You are not a better Christian if you don’t struggle;
You are not a worse Christian if you doubt.
You are beloved to God through Jesus Christ by His initiative, not yours.
And He will never leave you nor forsake you.
3. When you see your doubts and worry come, be comforted in these things.
Know that He understands your doubt and anxiety.
And, over time, you will be comforted more and more, gradually, by His comfort.
4. When you see a brother’s faith failing, don’t chide them for having little faith. Remind him of God’s faithfulness even to the weak, the oppressed, the bankrupt, the sick, the lame, the blind, the hurting, and the sinful.
On that day, when evening had come, he said to them, “Let us go across to the other side.” 36 And leaving the crowd, they took him with them in the boat, just as he was. And other boats were with him. 37 And a great windstorm arose, and the waves were breaking into the boat, so that the boat was already filling. 38 But he was in the stern, asleep on the cushion. And they woke him and said to him, “Teacher, do you not care that we are perishing?” 39 And he awoke and rebuked the wind and said to the sea, “Peace! Be still!” And the wind ceased, and there was a great calm. 40 He said to them, “Why are you so afraid? Have you still no faith?” - Mark 4:35–40
Now, if all you get from that verse is that Jesus talked about their little faith, you have missed the several main points of the passage.

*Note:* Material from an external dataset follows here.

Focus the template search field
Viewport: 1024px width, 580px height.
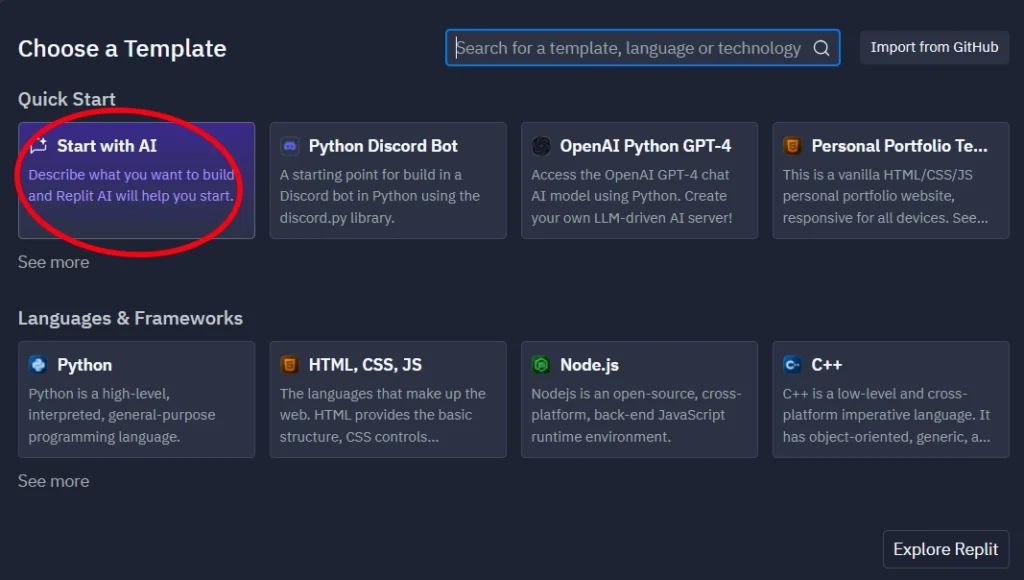pyautogui.click(x=643, y=48)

Yes, their faith was weak.
Yes, they should have believed better.
But Jesus, I think, didn’t point this out to rub their noses in it. It was added for our instruction.
Because if He JUST wanted to give them a lesson about faith, He would have done it in the middle of the storm.
But He CALMS the storm FIRST; only then, when their hearts were stilled, does He speak to them.
Their feral fear of the sea, which is a very real threat and must be respected, found its match in the stability Jesus called them toward to faith in Him.
Don’t beat yourself up – REMIND yourself of God’s goodness and trustworthiness.
And don’t beat someone else up for weak faith – REMIND them of God’s goodness and trustworthiness.
They don’t need to hear how weak they are – they KNOW that.
They need to be reminded in those weak moments how STRONG God is.
How LOVING God is.
How TRUSTWORTHY God is.
In time, the message will shape your heart toward faith – but it will probably take a lot of time and patience.
And God is patient with us.
Let us be patient with ourselves and with each other.